EXCERPTED TEXT
# bug proof led soffit lights



## tmessner (Apr 1, 2013)

I am looking for a 6" led surface mount for a soffit light with black trim. In the past I have had trouble with bugs getting through small openings into the lens area. I see that Nora has redesigned their NLOPACR6509T2440W to be better but it is not available in black. Any ideas that do not involve a paint can?


----------



## MikeFL (Apr 16, 2016)

so you want them sealed airtight?
maybe some hazardous location lights?
or marine environment?


----------



## joe-nwt (Mar 28, 2019)

tmessner said:


> I am looking for a 6" led surface mount for a soffit light with black trim. In the past I have had trouble with bugs getting through small openings into the lens area. I see that Nora has redesigned their NLOPACR6509T2440W to be better but it is not available in black. Any ideas that do not involve a paint can?


Does it have to be surface mount for conduit entry? Otherwise, 6" wafer lights are available with black trim.


----------



## tmessner (Apr 1, 2013)

joe-nwt said:


> Does it have to be surface mount for conduit entry? Otherwise, 6" wafer lights are available with black trim.


It is already roughed in with 4/0 nail on ceiling boxes on the framing.


----------



## tmessner (Apr 1, 2013)

MikeFL said:


> so you want them sealed airtight?
> maybe some hazardous location lights?
> or marine environment?


No. just standard resi fixtures that will keep the bugs out.


----------



## wcord (Jan 23, 2011)

Ligtholier S5R is a sealed surface mount, but its only 5"


----------



## tmessner (Apr 1, 2013)

wcord said:


> Ligtholier S5R is a sealed surface mount, but its only 5"
> View attachment 151465


I will check it out. Thanks


----------



## MikeFL (Apr 16, 2016)

tmessner said:


> No. just standard resi fixtures that will keep the bugs out.


I was suggesting looking for lights made for those applications because they would be likely sealed tight.


----------

SUPPLIED MATERIAL
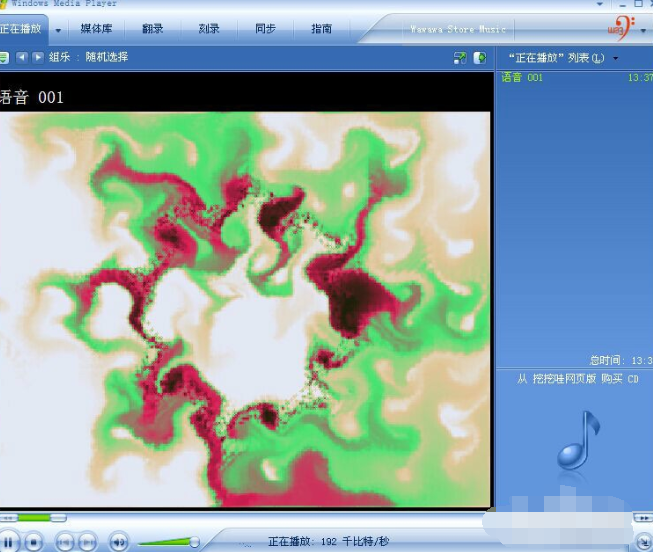The width and height of the screenshot is (653, 552).
Task: Pause playback with the play/pause button
Action: [7, 542]
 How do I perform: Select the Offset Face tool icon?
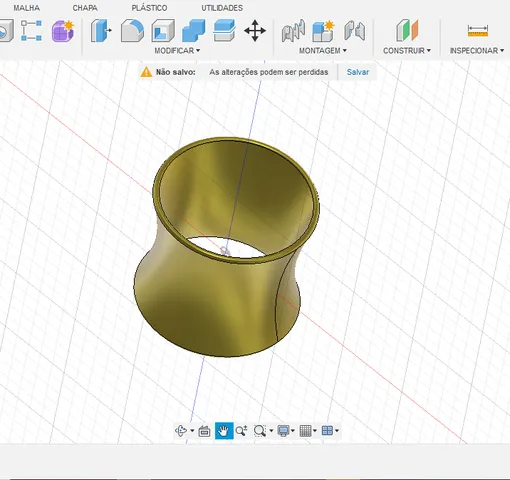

WHAT THIS EXERCISE ASKS
#1 Answer these questions from the soffit lights thread, one line each:
(a) Which Nora model number does the original post say was redesigned, and what keeps it from meeting the need?
(b) What is already roughed in on the framing?
(c) What size is the sealed surface mount fixture that wcord suggests?
#2 Translate this sentence from the soffit lights thread into Spanish: "In the past I have had trouble with bugs getting through small openings into the lens area."

ANSWERS BELOW
#1
(a) NLOPACR6509T2440W; it is not available in black.
(b) 4/0 nail-on ceiling boxes.
(c) 5".

#2 En el pasado he tenido problemas con insectos que se metían por pequeñas aberturas hasta la zona de la lente.